Howdy, Stranger!

It looks like you're new here. If you want to get involved, click one of these buttons!


Cheap $5/mo 4-NODE redundant PVE Cluster Setup for Small Biz/Personal Use (low end needs) - Page 2
New on LowEndTalk? Please Register and read our Community Rules.

All new Registrations are manually reviewed and approved, so a short delay after registration may occur before your account becomes active.

Cheap $5/mo 4-NODE redundant PVE Cluster Setup for Small Biz/Personal Use (low end needs)

2»

Comments

  • @trycatchthis said: Whats software in the screenshot?

    It's proxmox.

    Thanked by 1stoned
  • i think this is how to combine VPS?
    But I tried and couldn't. lol

  • To @stoned and whom it may be interested in this thread:

    It looks like ZRAM would not discard by default:

    https://www.reddit.com/r/linux/comments/u0hb2a/tips_enable_discard_on_zram/

    So it seems to be a good idea to add -d to swapon, otherwise it might get filled up and not reclaiming after some time (please correct me if I am wrong):

    # swapon -d /dev/zram0

    Cheers,

    Thanked by 1stoned
  • @trycatchthis said:

    @stoned said:

    Whats software in the screenshot?

    Proxmox VE. https://www.proxmox.com/en/proxmox-ve

  • @michae1 said:
    @stoned I like your idea! Sounds like a fun thing to try.

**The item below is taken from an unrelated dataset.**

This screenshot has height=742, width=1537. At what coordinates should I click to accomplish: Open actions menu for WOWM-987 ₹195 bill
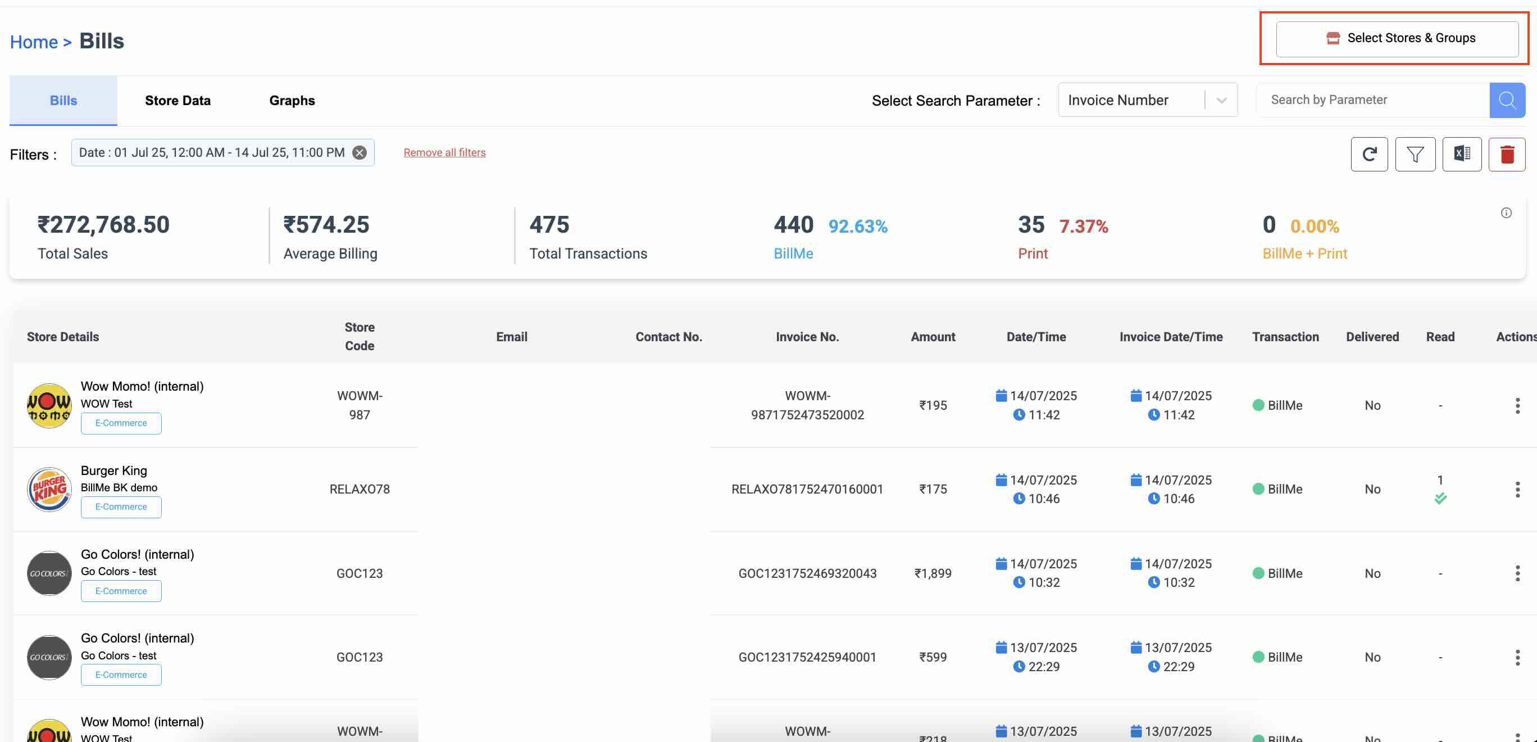click(x=1517, y=406)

    Glad to hear. Have fun! :)

  • @noviap09 said:
    i think this is how to combine VPS?
    But I tried and couldn't. lol

    What have you tried? What results did you get?

  • michae1michae1 Member
    edited January 2023

    @stoned I still have a lot to learn. Hope you will stick around, I'll pm you or post here if things got stuck.
    Cheers!

  • stonedstoned Member
    edited January 2023

    @64383042a said:
    To @stoned and whom it may be interested in this thread:

    It looks like ZRAM would not discard by default:

    https://www.reddit.com/r/linux/comments/u0hb2a/tips_enable_discard_on_zram/

    So it seems to be a good idea to add -d to swapon, otherwise it might get filled up and not reclaiming after some time (please correct me if I am wrong):

    # swapon -d /dev/zram0

    Cheers,

    from man swapon

           -d, --discard[=policy]
               Enable swap discards, if the swap backing device supports the discard or trim
               operation. This may improve performance on some Solid State Devices, but often it does
               not. The option allows one to select between two available swap discard policies:
    
               --discard=once
                   to perform a single-time discard operation for the whole swap area at swapon; or
    
               --discard=pages
                   to asynchronously discard freed swap pages before they are available for reuse.
    
               If no policy is selected, the default behavior is to enable both discard types. The
               /etc/fstab mount options discard, discard=once, or discard=pages may also be used to
               enable discard flags.
    

    and from swapon.c

    /*
     * swapon tell device that all the old swap contents can be discarded,
     * to allow the swap device to optimize its wear-levelling.
     */
    static int discard_swap(struct swap_info_struct *si)
    {
        struct swap_extent *se;
        sector_t start_block;
        sector_t nr_blocks;
        int err = 0;
    
        /* Do not discard the swap header page! */
        se = first_se(si);
        start_block = (se->start_block + 1) << (PAGE_SHIFT - 9);
        nr_blocks = ((sector_t)se->nr_pages - 1) << (PAGE_SHIFT - 9);
        if (nr_blocks) {
            err = blkdev_issue_discard(si->bdev, start_block,
                    nr_blocks, GFP_KERNEL);
            if (err)
                return err;
            cond_resched();
        }
    
        for (se = next_se(se); se; se = next_se(se)) {
            start_block = se->start_block << (PAGE_SHIFT - 9);
            nr_blocks = (sector_t)se->nr_pages << (PAGE_SHIFT - 9);
    
            err = blkdev_issue_discard(si->bdev, start_block,
                    nr_blocks, GFP_KERNEL);
            if (err)
                break;
    
            cond_resched();
        }
        return err;     /* That will often be -EOPNOTSUPP */
    }
    

    and

    /*
     * swap allocation tell device that a cluster of swap can now be discarded,
     * to allow the swap device to optimize its wear-levelling.
     */
    static void discard_swap_cluster(struct swap_info_struct *si,
                     pgoff_t start_page, pgoff_t nr_pages)
    {
        struct swap_extent *se = offset_to_swap_extent(si, start_page);
    
        while (nr_pages) {
            pgoff_t offset = start_page - se->start_page;
            sector_t start_block = se->start_block + offset;
            sector_t nr_blocks = se->nr_pages - offset;
    
            if (nr_blocks > nr_pages)
                nr_blocks = nr_pages;
            start_page += nr_blocks;
            nr_pages -= nr_blocks;
    
            start_block <<= PAGE_SHIFT - 9;
            nr_blocks <<= PAGE_SHIFT - 9;
            if (blkdev_issue_discard(si->bdev, start_block,
                        nr_blocks, GFP_NOIO))
                break;
    
            se = next_se(se);
        }
    }
    

    If no policy is selected, the default behavior is to enable both discard types.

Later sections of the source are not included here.